FEARFUL: Rosie Sawyer, Bernie McGuinness, Liz Gordan and Phill Roddy are concerned about a new development at Rainbow Bay. Photo: Scott Powick.
FEARFUL: Rosie Sawyer, Bernie McGuinness, Liz Gordan and Phill Roddy are concerned about a new development at Rainbow Bay. Photo: Scott Powick.

Locals claim new development will put lives at risk

APPROVAL of a Rainbow Bay apartment development may deliver anything but a pot of gold for the local area according to residents.

Developers of the site, on the corner of Marine Parade and Petrie Terrace, have lodged an application for a 13 storey complex which has locals fearful it could create a major traffic hazard if approved.

According to Friends of Rainbow Bay spokeswoman Leanne McGuiness, the site as frontage to both streets but what is of major concern is the application to have street access to Marine Parade which would not only remove two carparking spaces but would also put an crossover in a very dangerous location.

"The Flow development already has a 40m frontage to Petrie Terrace which would be more suitable for access to the site but the application also seeks to have access from a 20m frontage on Marine Parade," Ms McGuiness said.

"Everyone who knows the site also knows that Marine Parade which continues up to Point Danger is a very busy road and traffic coming down the hill into Rainbow Bay comes around a corner and straight onto the intersection with Petrie Terrace.

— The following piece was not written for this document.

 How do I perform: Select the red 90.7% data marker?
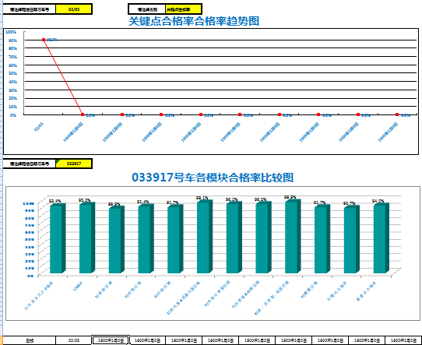[x=44, y=40]
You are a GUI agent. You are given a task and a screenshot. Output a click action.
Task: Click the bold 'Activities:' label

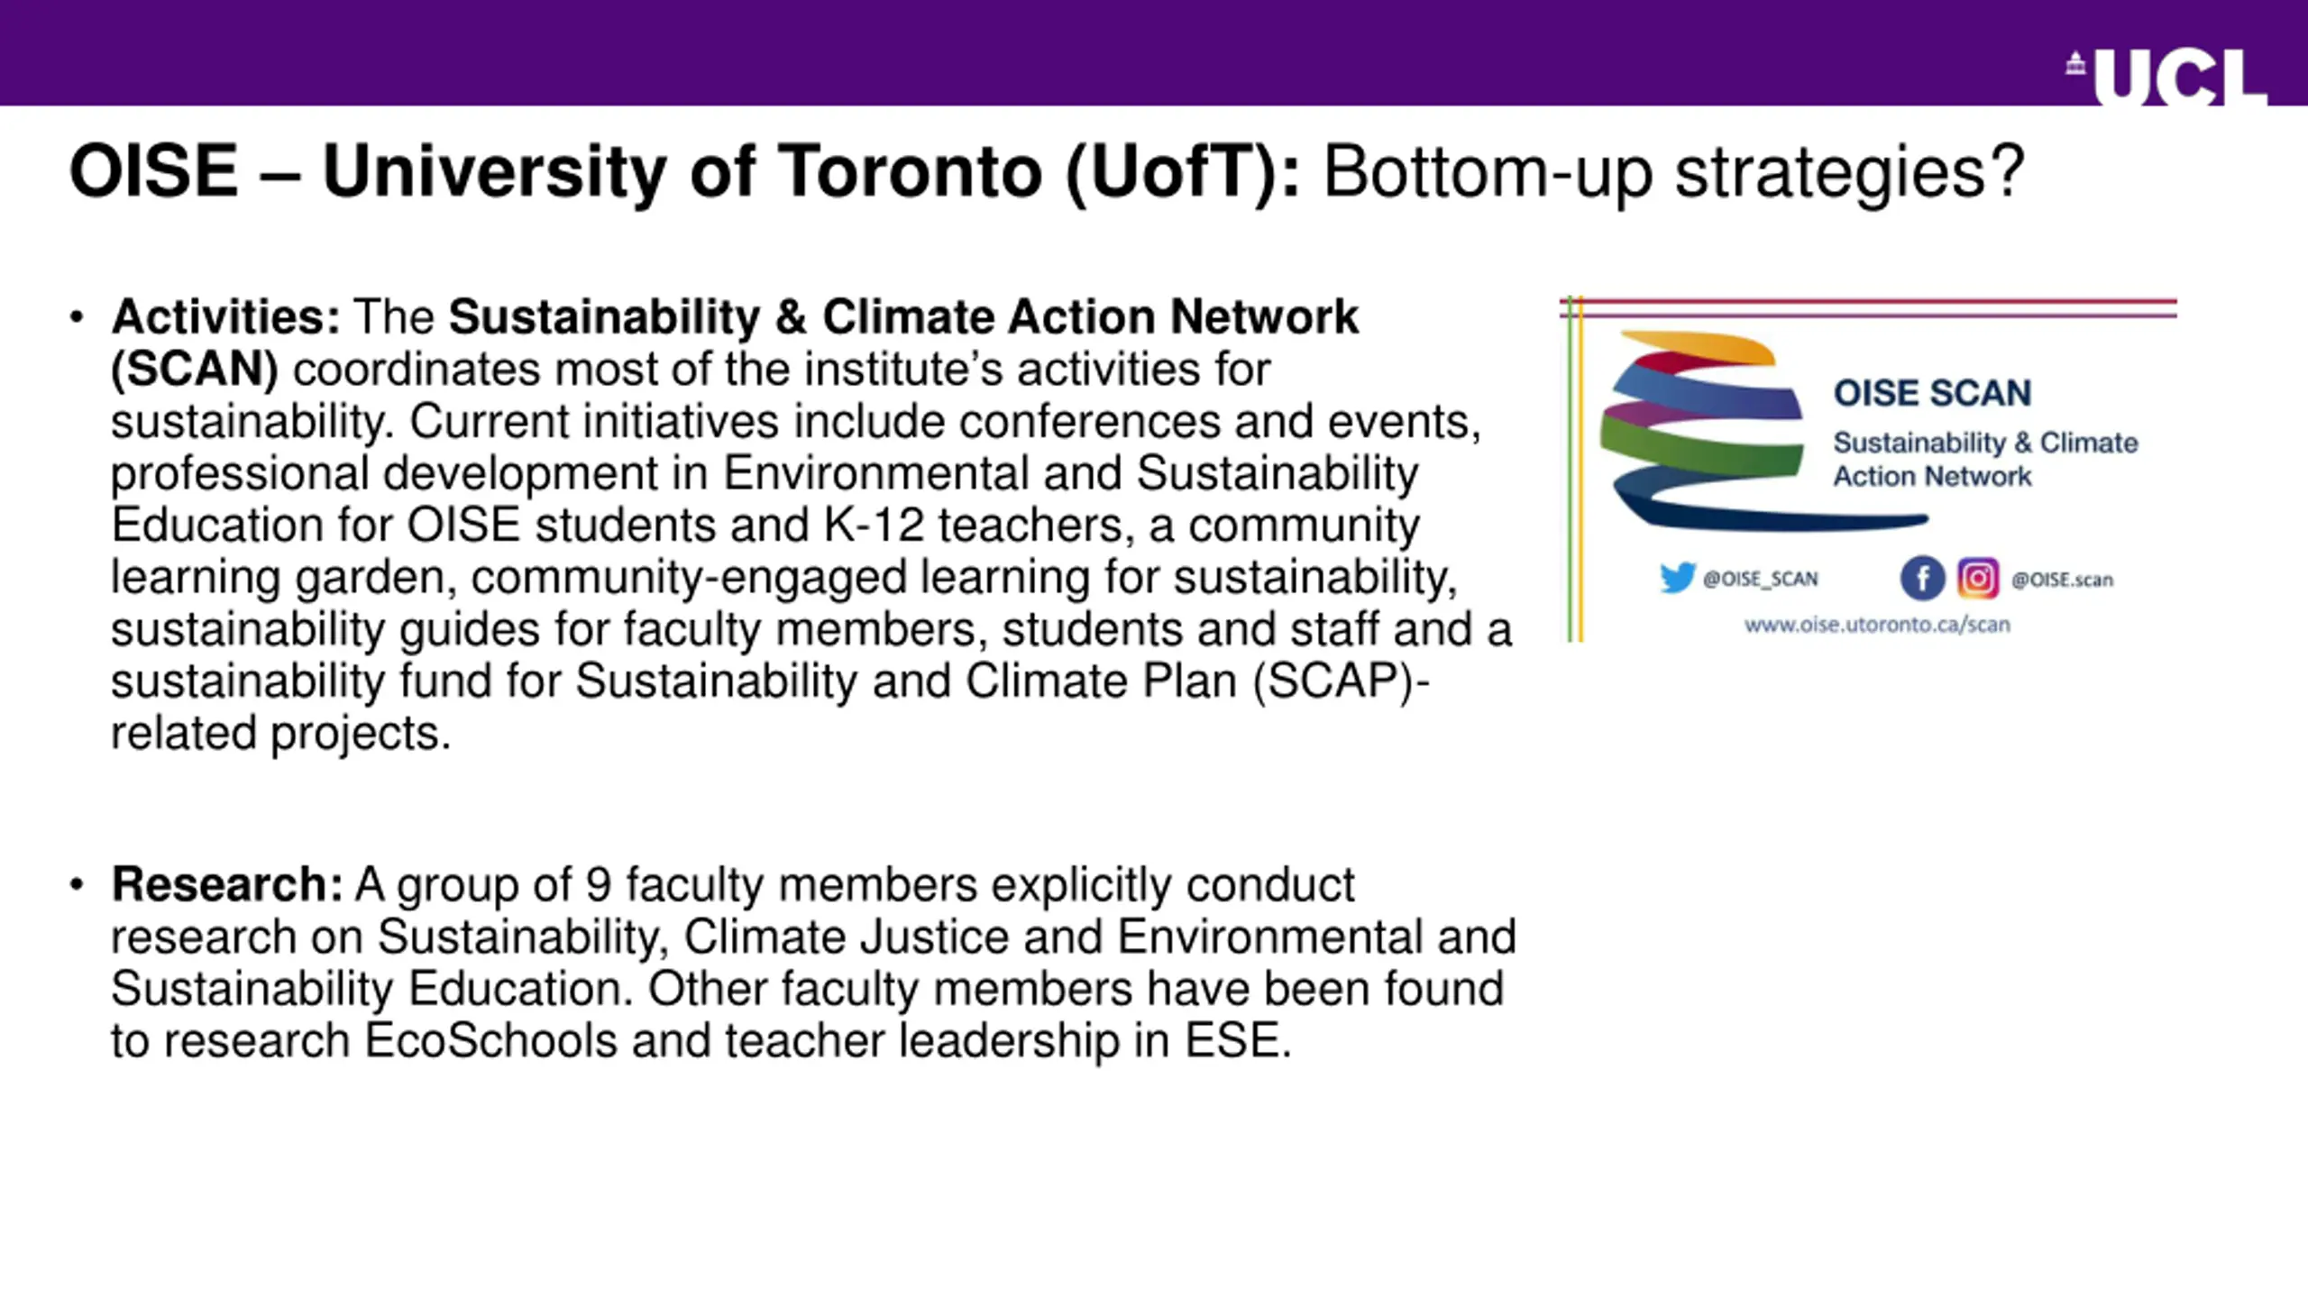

"That location has already been the site of fatal accident involving a cyclist and a motorist early one morning a couple of years ago - we fear this development would add to the risk factor.

"It doesn't make any sense to allow more access onto that road."

Ms McGuiness said her organisation had raised concerns that the application was considered 'code assessable' when it failed to meet so many benchmarks in the City Plan.

"The Gold Coast City Council's attitude is that ' hey don't need to look at it' because it comes under that rule - if that is the case - why does it?" she said.

She said other aspects of the development which were of concern included site cover, residential density and corner truncation.

Looking down on the corner of Petrie Terrace and Marine Parade where a 13 story tower development is planned at Rainbow Bay Photo: Scott Powick
Looking down on the corner of Petrie Terrace and Marine Parade where a 13 story tower development is planned at Rainbow Bay Photo: Scott Powick

Rainbow Bay local James Beck, who leaves immediately adjacent to the development site, said the traffic issue was a real problem.

"It the time that we have lived here, I have seen several accidents and countless near misses on the road and not just with vehicles," Mr Beck said.

"There are plenty of cyclists, skateboarders and rollerbladers who come down the hill at a fair speed and now, we have a developer who wants to put an entrance onto this road - it is a real safety risk.

"You have a location where you have a connecting road - Petrie Terrace coming out onto a main road and directly opposite you have dual access to Apex Park.

"To think Gold Coast City Council would forego two parking spaces when they are at a premium during weekends and the holidays is baffling.

"On top of that, there is a safety light where the developers want to have the entrance which would have to be repositioned.

"It that goes, it creates a dark space so the it becomes a personal safety issue."

The Flow site is in front of the Carool apartment complex which was built in 1982.

Carool manager Phil Roddy said aside from the traffic issues, the proposal failed to take in the amenity of the area with plans showing that the rear of the Flow tower would be painted black and have all services and airconditioning units exposed to his building.

"We mainly do holiday letting here and Carool is a bit of an icon, especially with surfers," Mr Roddy said.

"What concerns me and some of the few residents that live here is the size of the site and a failure to take into consideration other buildings.

"I fear that having another tower in front of us will create a definite wind tunnel effect, not to mention the intrusion on the views of our apartments."

Former manager of the Garland apartments on Marine Parade, Rosie Sawyer said when her development was being constructed, an application for an entrance onto the road was refused.

"Our apartments were on a level section of the road and yet we weren't able to get access - there is a new building at the other end of the Bay - Arvia - and they don't have access to Marine Parade, only from Eden Ave so I am puzzled why Flow should get this," she said.

Division 14 councillor Gail O'Neill said she was not in favour of the crossover (access) to the Flow development onto Marine Parade and had raised the issue with the Assessing Planner.

"I am concerned that the proposed crossover is opposite an entrance to Apex Park and could create a dangerous traffic situation," Cr O'Neill said.

"I am also aware of residents' concerns with regard to the size of the development and the setbacks and these will be brought up with the applicants.

"There is also an issue with the 'view corridor' when coming down from Point Danger and the impact this structure would have on what is an iconic outlook over Rainbow Bay."

Cr O'Neill said there were a number of properties that had access onto Marine Parade but her view was that Flow having access on to such a busy road was not preferable.

"The issues of concern have been raised with the applicant and we will await their response," she said.

The developer, S & S Group, has insisted its plans are in line with Gold Coast rules and precedents.

Group director Paul Gedoun said the development was in the height limit of the area and said thoughtful consideration of neighbours had been taken into account.